A centro del dibattito si colloca l’iniziativa “Stop al blackout”, con cui s’intende consentire la costruzione di nuove centrali atomiche. Al testo è stato contrapposto un controprogetto indiretto del Governo, già approvato dalla Camera dei cantoni lo scorso marzo, che apre al nucleare, nonostante il divieto di nuovi impianti introdotto dopo la catastrofe di Fukushima.
L’iniziativa è stata respinta dagli Stati per 33 voti contro 8 e un’ astensione. A questa posizione negativa dovrebbe attenersi ora anche la Camera del popolo. Il Governo ravvisa però nel testo l’eventuale revoca del divieto di costruire nuove centrali atomiche, un punto ritenuto fondamentale per il Consiglio federale, che intende tenere aperte tutte le opzioni per l’approvvigionamento energetico dei prossimi anni. Poiché a tal proposito non sarebbe necessaria alcuna modifica costituzionale, il Governo propone quindi un adeguamento della legge federale sull’energia nucleare sotto forma di controprogetto indiretto.

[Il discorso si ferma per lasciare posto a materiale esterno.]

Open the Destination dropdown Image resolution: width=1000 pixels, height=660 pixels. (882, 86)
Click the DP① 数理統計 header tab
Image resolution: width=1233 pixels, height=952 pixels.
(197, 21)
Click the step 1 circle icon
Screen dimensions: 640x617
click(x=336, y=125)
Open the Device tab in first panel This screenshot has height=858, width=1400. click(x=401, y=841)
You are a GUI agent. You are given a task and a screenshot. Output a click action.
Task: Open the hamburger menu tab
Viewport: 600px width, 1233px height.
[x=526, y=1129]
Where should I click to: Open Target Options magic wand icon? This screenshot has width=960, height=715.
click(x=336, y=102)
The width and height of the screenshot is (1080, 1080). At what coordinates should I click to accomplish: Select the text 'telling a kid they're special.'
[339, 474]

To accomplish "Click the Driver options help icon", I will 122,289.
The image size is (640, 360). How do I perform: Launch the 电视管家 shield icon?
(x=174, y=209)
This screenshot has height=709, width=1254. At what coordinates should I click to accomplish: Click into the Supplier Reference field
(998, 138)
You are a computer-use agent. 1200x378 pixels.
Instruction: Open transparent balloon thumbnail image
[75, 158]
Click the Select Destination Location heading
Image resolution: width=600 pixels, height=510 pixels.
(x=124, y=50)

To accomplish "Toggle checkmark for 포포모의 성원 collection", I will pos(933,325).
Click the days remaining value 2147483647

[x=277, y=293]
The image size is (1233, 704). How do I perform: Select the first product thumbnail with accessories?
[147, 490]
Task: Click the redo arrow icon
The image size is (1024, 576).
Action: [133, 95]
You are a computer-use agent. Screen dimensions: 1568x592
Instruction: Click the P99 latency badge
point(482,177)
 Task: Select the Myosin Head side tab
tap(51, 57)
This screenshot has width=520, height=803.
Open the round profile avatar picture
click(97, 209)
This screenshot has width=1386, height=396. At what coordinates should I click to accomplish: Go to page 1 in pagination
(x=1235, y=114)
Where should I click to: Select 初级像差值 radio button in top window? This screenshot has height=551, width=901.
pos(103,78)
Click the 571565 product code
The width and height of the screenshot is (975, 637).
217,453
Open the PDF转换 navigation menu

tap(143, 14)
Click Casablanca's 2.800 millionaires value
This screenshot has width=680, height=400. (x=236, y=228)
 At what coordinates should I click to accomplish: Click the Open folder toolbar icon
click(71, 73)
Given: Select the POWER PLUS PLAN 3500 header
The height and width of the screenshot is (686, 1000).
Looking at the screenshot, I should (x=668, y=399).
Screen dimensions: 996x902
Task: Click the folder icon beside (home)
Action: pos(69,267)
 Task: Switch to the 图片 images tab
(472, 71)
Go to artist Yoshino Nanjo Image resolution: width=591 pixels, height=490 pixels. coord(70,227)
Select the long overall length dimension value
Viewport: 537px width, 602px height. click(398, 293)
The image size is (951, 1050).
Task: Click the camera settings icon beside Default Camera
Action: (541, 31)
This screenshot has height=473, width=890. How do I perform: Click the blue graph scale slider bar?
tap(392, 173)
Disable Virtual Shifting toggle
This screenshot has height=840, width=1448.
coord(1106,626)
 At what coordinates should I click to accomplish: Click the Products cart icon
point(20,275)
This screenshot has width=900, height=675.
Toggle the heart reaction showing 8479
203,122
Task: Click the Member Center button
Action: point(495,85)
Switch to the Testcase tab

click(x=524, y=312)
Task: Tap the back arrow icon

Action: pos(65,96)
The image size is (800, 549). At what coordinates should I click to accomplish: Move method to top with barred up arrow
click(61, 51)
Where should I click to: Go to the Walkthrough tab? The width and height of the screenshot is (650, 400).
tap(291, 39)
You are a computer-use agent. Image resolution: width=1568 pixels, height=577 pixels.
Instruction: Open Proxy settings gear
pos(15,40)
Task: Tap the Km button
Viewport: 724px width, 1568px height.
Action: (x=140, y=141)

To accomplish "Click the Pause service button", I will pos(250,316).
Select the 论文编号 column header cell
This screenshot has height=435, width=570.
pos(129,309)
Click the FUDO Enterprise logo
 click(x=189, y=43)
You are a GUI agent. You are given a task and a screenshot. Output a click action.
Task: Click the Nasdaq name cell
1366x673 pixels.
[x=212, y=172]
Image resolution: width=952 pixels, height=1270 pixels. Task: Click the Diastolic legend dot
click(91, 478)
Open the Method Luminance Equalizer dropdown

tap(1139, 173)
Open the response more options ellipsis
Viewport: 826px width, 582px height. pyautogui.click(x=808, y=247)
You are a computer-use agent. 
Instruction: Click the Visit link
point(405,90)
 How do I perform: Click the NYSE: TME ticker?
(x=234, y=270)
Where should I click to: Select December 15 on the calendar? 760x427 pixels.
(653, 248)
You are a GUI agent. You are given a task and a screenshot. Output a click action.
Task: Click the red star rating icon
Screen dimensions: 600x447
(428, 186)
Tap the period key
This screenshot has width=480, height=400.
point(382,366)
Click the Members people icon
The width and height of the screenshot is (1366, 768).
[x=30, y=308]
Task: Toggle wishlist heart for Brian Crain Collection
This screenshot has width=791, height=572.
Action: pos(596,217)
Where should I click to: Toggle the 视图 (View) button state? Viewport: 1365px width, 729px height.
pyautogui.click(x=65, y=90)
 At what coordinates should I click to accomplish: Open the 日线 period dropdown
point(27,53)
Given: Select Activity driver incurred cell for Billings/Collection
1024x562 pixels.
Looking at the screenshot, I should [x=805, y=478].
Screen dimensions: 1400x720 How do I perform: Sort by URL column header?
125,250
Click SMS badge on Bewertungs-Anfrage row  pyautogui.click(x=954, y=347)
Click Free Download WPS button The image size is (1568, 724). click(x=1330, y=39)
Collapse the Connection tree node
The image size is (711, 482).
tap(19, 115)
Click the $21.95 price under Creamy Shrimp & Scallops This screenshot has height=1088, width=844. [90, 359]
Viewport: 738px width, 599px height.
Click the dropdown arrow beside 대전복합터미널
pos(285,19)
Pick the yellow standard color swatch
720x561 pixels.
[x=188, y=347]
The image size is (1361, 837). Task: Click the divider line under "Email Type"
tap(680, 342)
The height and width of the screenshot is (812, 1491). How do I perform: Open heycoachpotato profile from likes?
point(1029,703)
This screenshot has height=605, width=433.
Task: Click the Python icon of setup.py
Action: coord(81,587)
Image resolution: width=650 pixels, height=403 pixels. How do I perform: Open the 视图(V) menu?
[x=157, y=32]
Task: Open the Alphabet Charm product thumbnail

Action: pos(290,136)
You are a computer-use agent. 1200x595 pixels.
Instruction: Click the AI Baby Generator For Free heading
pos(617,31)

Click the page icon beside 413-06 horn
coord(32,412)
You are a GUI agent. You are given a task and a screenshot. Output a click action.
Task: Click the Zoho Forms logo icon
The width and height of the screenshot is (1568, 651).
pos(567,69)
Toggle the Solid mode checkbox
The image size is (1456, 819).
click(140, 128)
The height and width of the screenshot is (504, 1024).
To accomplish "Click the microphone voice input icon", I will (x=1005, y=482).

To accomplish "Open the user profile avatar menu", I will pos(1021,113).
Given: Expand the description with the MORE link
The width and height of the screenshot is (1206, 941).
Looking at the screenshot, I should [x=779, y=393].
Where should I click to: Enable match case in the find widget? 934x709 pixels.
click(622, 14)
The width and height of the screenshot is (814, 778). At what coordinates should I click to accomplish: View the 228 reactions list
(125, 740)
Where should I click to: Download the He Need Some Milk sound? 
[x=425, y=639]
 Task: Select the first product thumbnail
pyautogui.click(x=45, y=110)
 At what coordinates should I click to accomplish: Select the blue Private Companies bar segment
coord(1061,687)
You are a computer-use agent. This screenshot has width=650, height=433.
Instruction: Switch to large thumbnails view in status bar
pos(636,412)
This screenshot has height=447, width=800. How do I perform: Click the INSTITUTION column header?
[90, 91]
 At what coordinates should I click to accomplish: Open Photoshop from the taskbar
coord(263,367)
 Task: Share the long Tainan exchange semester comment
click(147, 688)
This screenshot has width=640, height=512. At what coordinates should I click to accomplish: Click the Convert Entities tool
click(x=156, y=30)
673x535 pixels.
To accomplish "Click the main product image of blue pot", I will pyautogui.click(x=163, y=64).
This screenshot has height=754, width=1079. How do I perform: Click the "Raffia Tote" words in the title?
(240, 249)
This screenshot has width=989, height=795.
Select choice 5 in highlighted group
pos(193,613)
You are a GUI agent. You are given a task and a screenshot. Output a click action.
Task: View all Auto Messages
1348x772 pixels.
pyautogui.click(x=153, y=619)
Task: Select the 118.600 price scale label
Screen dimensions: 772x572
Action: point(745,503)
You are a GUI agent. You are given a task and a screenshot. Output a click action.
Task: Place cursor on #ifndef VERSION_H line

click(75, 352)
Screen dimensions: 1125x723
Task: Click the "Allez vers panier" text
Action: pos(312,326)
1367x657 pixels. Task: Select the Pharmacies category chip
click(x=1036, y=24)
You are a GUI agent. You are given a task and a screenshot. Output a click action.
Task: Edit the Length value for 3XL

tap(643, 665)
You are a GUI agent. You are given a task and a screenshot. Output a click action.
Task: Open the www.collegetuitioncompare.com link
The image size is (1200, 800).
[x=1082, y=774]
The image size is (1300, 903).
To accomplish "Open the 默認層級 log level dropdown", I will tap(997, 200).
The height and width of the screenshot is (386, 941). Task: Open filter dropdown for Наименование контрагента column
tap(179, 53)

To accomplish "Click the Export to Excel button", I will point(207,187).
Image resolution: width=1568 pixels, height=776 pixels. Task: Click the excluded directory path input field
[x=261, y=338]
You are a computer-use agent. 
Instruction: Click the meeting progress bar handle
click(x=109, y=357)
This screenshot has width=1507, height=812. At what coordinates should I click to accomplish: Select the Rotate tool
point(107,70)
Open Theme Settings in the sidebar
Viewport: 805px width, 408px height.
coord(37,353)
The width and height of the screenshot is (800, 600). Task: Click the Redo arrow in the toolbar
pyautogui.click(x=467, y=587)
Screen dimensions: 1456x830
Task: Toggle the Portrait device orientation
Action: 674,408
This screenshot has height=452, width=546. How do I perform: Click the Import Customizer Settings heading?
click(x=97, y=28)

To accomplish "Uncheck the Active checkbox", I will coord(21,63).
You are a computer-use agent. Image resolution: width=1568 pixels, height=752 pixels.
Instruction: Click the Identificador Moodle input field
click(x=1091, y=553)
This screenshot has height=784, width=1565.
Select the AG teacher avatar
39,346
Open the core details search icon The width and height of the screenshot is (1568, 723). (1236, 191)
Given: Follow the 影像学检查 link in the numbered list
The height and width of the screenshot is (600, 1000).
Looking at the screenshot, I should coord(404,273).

Albert Rösti lo sostiene, sottolineando che non va chiusa la porta alle nuove tecnologie. Ma per il dibattito al Nazionale, segno che il progetto è assai controverso, si sono iscritti per intervenire quasi un centinaio di parlamentari. Dai ranghi del PS, degli ecologisti, dei Verdi liberali e del Centro sono pervenute varie proposte per rinviare il controprogetto al Governo o, molto semplicemente, per non entrare in materia.
Un “sì” del Nazionale a nuove centrali atomiche sancirebbe un’inversione di rotta nella politica energetica della Confederazione. Ad ogni modo l’area di sinistra ha già evocato il ricorso ad un referendum.
L’uscita graduale dal nucleare venne promossa dal 2011, dopo la catastrofe di Fukushima, dall’allora consigliera federale Doris Leuthard. Nel 2017 più del 58% dei votanti approvò alle urne la Strategia energetica 2050, che prevede il divieto di costruire in Svizzera nuove centrali e il mantenimento di quelle esistenti fino alla conclusione del loro ciclo produttivo.